[[ Records open ]]
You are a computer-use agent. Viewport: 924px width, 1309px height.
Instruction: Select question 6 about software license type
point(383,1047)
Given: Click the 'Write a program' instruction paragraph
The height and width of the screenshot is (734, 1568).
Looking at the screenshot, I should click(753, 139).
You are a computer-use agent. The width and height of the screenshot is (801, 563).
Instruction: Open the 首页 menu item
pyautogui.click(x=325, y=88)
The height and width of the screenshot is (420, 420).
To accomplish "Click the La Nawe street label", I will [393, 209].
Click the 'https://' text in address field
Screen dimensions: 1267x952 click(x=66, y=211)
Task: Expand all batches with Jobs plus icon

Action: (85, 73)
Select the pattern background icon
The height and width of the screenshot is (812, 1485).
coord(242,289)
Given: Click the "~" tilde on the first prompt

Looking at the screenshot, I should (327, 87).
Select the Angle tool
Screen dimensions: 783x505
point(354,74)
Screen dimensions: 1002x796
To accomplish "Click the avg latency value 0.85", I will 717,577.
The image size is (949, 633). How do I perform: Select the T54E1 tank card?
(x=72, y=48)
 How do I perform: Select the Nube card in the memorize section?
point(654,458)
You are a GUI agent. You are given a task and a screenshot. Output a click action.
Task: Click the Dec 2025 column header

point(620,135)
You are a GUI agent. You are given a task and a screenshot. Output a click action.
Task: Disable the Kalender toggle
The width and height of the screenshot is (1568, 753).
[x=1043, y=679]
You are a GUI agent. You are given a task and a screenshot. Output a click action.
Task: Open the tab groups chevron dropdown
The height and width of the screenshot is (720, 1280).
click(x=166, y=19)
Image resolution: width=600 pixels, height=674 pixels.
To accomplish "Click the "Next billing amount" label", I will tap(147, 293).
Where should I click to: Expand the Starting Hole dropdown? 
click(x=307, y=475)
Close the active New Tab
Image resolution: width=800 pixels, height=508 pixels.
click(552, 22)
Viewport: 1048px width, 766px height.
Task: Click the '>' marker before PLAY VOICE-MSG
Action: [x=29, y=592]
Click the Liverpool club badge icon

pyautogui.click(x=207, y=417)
[[ Records closed ]]
_Your assignment_.
What you output should match every line above exactly.

_Answer_.
You are a computer-use agent. Viewport: 924px width, 1309px height.
Instruction: Select question 6 about software license type
point(383,1047)
Given: Click the 'Write a program' instruction paragraph
The height and width of the screenshot is (734, 1568).
Looking at the screenshot, I should click(753, 139).
You are a computer-use agent. The width and height of the screenshot is (801, 563).
Instruction: Open the 首页 menu item
pyautogui.click(x=325, y=88)
The height and width of the screenshot is (420, 420).
To accomplish "Click the La Nawe street label", I will [393, 209].
Click the 'https://' text in address field
Screen dimensions: 1267x952 click(x=66, y=211)
Task: Expand all batches with Jobs plus icon

Action: (85, 73)
Select the pattern background icon
The height and width of the screenshot is (812, 1485).
coord(242,289)
Given: Click the "~" tilde on the first prompt

Looking at the screenshot, I should (327, 87).
Select the Angle tool
Screen dimensions: 783x505
point(354,74)
Screen dimensions: 1002x796
To accomplish "Click the avg latency value 0.85", I will 717,577.
The image size is (949, 633). How do I perform: Select the T54E1 tank card?
(x=72, y=48)
 How do I perform: Select the Nube card in the memorize section?
point(654,458)
You are a GUI agent. You are given a task and a screenshot. Output a click action.
Task: Click the Dec 2025 column header

point(620,135)
You are a GUI agent. You are given a task and a screenshot. Output a click action.
Task: Disable the Kalender toggle
The width and height of the screenshot is (1568, 753).
[x=1043, y=679]
You are a GUI agent. You are given a task and a screenshot. Output a click action.
Task: Open the tab groups chevron dropdown
The height and width of the screenshot is (720, 1280).
click(x=166, y=19)
Image resolution: width=600 pixels, height=674 pixels.
To accomplish "Click the "Next billing amount" label", I will tap(147, 293).
Where should I click to: Expand the Starting Hole dropdown? 
click(x=307, y=475)
Close the active New Tab
Image resolution: width=800 pixels, height=508 pixels.
click(552, 22)
Viewport: 1048px width, 766px height.
Task: Click the '>' marker before PLAY VOICE-MSG
Action: [x=29, y=592]
Click the Liverpool club badge icon

pyautogui.click(x=207, y=417)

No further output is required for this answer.